Invito chiunque a provare a fare delle domande relative alla messa od alle Sacre Scritture alla moltitudine di cattolici praticanti che escono da una parrocchia, oltre ad Adamo ed Eva, Mosè, Ben Ur, Spartaco e qualche cosa d’altro che è stato visto al cinema, non riuscirete ad ottenere molto di più. E’ per tutti questi motivi,( per i quali non credo che la Chiesa Cattolica Romana possa andarne orgogliosa,) che auspico ad una riforma radicale circa l’insegnamento, non tanto sulla AUTENTICITA’dei vari misteri delle Sacre Scritture, che inducono a continue controversie con la filosofia e le scienze moderne, facendo nascere tante perplessità in tutti coloro che hanno incertezze sulla Fede, ma l’insegnamento DEI FINI delle Sacre Scritture che portano all’unica Verità ed alla felicità in Cristo.
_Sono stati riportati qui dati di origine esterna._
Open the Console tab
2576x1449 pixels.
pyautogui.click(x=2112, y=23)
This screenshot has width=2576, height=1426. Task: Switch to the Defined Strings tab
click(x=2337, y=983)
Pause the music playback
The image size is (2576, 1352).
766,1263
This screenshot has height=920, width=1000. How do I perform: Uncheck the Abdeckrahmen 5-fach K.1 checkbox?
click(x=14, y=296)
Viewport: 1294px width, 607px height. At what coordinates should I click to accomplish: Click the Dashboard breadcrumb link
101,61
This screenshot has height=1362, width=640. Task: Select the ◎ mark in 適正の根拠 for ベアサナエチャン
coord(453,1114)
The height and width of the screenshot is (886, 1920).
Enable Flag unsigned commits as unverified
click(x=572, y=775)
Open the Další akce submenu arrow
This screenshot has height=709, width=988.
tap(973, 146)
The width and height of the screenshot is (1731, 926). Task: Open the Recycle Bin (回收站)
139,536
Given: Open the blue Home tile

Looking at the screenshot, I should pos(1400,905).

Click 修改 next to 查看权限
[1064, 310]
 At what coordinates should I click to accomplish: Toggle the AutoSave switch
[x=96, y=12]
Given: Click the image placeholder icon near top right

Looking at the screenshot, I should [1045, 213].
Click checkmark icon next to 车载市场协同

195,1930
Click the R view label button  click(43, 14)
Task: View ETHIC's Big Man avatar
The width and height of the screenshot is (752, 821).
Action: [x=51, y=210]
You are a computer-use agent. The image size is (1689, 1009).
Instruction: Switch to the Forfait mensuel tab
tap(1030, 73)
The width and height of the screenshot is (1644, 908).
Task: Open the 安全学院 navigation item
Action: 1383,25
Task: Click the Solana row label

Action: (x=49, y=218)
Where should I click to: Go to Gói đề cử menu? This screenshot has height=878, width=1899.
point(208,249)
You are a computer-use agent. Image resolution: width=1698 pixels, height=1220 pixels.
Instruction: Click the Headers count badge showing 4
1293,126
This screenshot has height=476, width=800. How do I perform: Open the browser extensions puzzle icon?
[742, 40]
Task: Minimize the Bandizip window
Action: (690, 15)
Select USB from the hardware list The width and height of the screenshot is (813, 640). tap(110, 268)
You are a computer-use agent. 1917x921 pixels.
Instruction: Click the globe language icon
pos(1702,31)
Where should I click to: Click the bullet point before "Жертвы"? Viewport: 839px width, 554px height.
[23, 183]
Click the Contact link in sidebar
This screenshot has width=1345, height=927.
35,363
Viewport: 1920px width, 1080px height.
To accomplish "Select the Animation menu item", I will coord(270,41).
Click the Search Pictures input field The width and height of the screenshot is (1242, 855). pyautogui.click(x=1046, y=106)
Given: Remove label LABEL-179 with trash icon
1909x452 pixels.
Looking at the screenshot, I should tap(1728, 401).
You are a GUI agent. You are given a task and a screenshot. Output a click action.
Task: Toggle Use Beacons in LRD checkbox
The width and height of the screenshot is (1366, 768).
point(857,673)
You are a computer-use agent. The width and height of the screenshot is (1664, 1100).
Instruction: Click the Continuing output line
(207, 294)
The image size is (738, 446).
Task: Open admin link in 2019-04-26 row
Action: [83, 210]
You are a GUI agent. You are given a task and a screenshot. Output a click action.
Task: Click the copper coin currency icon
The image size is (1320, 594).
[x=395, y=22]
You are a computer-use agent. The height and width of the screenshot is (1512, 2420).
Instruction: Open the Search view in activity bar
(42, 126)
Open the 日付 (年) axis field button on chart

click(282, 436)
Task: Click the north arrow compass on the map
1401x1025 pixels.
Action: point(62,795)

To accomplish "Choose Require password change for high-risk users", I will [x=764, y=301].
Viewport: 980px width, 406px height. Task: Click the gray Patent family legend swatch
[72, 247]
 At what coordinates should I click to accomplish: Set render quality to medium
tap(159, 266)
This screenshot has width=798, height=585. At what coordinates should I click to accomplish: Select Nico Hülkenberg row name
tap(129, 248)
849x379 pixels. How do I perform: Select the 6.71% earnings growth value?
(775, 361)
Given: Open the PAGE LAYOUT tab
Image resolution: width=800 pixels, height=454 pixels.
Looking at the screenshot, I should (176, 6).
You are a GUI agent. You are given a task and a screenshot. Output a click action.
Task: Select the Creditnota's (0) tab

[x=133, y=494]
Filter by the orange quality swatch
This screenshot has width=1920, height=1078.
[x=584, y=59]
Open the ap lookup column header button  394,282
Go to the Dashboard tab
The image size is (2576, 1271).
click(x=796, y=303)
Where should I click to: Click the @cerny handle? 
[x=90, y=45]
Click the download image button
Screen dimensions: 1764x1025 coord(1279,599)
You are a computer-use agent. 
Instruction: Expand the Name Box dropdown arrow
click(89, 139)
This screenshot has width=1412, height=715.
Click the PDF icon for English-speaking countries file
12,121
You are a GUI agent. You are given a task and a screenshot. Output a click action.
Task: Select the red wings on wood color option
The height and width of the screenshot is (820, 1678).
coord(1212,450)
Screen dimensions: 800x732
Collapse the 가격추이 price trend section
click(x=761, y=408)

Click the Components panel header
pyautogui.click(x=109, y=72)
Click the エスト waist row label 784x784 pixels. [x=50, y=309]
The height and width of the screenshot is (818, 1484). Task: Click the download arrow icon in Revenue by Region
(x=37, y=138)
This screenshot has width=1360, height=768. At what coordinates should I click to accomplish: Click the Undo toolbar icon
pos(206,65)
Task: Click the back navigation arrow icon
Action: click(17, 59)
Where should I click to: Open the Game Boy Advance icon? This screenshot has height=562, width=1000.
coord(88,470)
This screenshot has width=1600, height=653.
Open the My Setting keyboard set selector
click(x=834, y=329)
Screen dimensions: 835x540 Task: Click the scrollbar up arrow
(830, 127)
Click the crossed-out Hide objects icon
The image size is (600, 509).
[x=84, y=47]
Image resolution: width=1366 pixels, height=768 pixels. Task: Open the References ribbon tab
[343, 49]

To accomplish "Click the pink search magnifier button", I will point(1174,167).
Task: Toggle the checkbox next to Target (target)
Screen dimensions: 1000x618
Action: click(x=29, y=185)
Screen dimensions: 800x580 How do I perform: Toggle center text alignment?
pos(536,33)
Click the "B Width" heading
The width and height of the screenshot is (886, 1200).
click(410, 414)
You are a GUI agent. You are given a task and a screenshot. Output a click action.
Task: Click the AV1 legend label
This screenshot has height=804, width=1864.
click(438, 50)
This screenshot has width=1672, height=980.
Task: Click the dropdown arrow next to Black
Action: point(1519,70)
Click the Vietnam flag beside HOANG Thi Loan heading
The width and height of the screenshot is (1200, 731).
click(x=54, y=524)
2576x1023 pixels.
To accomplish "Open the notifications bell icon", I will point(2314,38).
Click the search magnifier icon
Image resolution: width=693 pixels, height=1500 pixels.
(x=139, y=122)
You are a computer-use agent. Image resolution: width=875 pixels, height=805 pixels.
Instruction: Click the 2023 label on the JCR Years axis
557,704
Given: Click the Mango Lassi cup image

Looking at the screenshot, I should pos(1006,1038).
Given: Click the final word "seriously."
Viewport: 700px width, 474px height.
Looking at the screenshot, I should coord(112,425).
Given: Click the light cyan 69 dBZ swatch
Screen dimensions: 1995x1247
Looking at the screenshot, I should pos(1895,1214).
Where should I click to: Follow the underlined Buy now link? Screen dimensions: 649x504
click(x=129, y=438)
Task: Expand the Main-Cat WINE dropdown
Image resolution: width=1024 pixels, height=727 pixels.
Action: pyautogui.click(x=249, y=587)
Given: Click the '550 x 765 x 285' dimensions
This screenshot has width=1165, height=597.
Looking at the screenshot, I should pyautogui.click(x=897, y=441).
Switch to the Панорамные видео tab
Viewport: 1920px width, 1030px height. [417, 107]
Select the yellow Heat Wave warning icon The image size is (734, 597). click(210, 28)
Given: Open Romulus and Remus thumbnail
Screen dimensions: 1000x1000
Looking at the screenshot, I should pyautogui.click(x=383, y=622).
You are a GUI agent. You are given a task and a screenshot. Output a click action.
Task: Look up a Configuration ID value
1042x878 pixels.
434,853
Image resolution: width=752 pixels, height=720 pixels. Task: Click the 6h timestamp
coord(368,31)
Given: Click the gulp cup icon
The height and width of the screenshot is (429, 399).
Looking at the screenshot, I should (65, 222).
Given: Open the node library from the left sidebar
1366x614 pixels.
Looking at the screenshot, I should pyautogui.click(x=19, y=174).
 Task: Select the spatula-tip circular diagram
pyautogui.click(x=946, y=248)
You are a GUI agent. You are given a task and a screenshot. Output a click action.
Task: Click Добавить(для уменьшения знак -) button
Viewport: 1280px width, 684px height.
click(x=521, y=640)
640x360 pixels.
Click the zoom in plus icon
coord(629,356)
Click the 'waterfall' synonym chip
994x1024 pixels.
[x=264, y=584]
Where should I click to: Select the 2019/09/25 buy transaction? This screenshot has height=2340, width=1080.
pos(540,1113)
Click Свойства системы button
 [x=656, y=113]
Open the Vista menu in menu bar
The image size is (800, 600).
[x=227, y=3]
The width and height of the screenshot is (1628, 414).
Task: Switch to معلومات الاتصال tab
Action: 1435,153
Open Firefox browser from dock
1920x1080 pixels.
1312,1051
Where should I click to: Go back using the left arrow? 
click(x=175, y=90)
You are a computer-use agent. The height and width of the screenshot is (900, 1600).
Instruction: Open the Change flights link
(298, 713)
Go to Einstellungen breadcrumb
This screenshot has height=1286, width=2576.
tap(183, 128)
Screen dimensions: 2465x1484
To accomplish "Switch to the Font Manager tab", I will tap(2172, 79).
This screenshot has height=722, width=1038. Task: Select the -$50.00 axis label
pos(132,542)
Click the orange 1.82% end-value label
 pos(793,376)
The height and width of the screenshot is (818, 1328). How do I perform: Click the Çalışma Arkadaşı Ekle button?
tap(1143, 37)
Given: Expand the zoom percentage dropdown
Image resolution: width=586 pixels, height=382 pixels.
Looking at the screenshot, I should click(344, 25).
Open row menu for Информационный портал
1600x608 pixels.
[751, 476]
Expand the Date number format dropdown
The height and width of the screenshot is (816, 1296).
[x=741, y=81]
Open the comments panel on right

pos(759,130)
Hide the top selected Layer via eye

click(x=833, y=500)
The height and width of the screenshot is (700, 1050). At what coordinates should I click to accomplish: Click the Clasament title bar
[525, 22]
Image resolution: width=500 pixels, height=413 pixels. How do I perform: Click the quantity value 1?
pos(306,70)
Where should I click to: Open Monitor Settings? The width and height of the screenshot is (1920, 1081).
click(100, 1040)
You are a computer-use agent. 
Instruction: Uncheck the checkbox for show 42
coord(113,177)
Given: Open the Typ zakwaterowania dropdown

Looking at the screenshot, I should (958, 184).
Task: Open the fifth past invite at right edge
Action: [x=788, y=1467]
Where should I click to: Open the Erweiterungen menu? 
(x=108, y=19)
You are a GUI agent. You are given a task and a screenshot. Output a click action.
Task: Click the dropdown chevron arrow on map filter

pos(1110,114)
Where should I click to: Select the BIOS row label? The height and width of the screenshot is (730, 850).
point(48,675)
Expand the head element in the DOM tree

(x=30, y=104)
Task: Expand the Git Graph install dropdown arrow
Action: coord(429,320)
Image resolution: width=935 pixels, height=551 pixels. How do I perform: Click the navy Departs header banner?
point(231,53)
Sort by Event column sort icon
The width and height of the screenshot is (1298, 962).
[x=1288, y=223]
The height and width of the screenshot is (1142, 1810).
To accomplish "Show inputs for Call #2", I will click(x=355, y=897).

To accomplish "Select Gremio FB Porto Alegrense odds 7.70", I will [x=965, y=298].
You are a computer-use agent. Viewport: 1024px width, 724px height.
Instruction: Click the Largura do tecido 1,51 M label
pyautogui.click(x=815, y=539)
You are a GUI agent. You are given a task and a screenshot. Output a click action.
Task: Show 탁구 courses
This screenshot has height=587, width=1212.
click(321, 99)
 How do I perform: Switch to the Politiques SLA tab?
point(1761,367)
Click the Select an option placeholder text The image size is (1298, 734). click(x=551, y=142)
Leggendo ed ascoltando varie esposizioni e dialoghi di molti uomini di chiesa e non, ho notato nelle molteplici discussioni molte critiche verso l’una o l’altra idea,ma pochissime proposte concrete di miglioramento. Le strade dell’uomo potrebbero essere diritte e di facile percorribilità se fosse a conoscenza dell’unica ed inconfutabile Verità comune per tutto il genere umano. Questa ci viene trasmessa dalle Sacre Scritture,se giustamente interpretate, e non strumentalizzate dagli uomini di chiesa al fine di mantenere il potere temporale dagli stessi dichiaratamente raggiunto spesso con metodi poco ortodossi. Queste sono le basi di una radicale riforma della chiesa cattolica romana se vuole riprendere la sua efficacia di insegnamento dei veri valori umani.

COME E DOVE E’LA VERITA’ UNICA ED INCONFUTABILE ?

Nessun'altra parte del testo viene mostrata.